Algorithms for Hyper-Parameter Optimization:

http://books.nips.cc/papers/files/nips24/NIPS2011_1385.pdf

Practical Bayesian Optimization of Machine Learning Algorithms:

http://arxiv.org/abs/1206.2944

3 comments

Also, for people who are interested in the application of predicting college basketball with machine learning, there's a Google group that is worth joining:

https://groups.google.com/group/machine-march-madness

Thanks for the information! I've updated the article to reflect this.

Here's a question: where does "the field" hang out? Is there a cohesive community of any sort?

I'd say the closest thing to a cohesive community would be the MetaOptimize Q&A forum, but maybe others have other suggestions:

http://metaoptimize.com/qa

The Kaggle forums can be a good resource, and competing there is a good way to polish your skills.

Also, you might check out Random Forest algorithms--they're high performance but still very beginner friendly, as there aren't many parameters to tune. There's a nice implementation in the excellent scikits-learn python library.

Hmm, so gaussian distributions are easy to use and ubiquitous and all (they're the basis functions used in SVM), except that I don't see any reason for them to be priors here. But since 2012 > 2008 I feel like I'm obligated (and I'm semi-trolling) to point out the obvious about lazy assumptions based on "flexibility and tractability", which is that they can implode hilariously in your face.
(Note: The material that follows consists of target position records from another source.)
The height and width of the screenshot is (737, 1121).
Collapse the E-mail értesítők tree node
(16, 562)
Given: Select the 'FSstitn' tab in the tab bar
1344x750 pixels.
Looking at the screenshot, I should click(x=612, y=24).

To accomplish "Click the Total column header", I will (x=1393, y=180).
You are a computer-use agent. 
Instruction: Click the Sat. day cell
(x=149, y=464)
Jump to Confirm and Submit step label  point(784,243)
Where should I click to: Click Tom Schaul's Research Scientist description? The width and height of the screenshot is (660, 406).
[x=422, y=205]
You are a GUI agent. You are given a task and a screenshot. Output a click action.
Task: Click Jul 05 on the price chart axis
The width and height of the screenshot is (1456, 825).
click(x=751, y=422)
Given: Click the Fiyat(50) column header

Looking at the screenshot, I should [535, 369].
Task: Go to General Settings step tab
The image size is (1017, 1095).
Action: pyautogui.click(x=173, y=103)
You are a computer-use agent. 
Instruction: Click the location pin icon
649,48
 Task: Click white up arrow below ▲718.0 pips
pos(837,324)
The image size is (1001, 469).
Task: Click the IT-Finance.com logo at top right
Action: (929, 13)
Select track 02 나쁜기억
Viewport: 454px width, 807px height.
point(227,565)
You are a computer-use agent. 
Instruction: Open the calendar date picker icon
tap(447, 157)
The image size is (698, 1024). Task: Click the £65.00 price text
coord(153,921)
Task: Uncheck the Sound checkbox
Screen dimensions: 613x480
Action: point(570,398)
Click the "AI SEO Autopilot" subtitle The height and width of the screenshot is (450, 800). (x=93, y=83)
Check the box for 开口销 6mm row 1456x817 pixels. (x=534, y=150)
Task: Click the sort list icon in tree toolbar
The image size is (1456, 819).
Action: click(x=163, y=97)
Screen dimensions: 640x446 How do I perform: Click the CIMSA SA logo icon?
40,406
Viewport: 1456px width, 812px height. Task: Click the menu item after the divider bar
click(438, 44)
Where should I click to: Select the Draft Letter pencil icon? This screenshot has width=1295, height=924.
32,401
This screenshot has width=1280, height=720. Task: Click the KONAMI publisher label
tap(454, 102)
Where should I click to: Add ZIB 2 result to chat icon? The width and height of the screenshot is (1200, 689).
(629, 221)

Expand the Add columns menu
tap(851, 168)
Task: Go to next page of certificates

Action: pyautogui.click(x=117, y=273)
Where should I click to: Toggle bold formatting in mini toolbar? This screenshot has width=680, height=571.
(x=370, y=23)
C.f. the financial crisis.

[1] http://econometricsense.blogspot.com/2011/03/copula-function...

I think you're confusing the Gaussian "process" used in Bayesian optimization with a standard Gaussian distribution. They are very different things - as are Gaussian copulas and what is referred to as the 'Gaussian kernel' (which is not actually a distribution at all) in the SVM. The Gaussian process is a distribution over functions, the properties of which are governed by the covariance function - so the prior over the function, or the assumption about its complexity and form, is determined by the choice of covariance function. Of course it is very important to choose a prior that corresponds to the functional form you are interested in, which is actually discussed and empirically validated in the literature referred to in that post. It's a bit ironic that you are claiming to point out the dangers of making lazy assumptions by doing exactly that.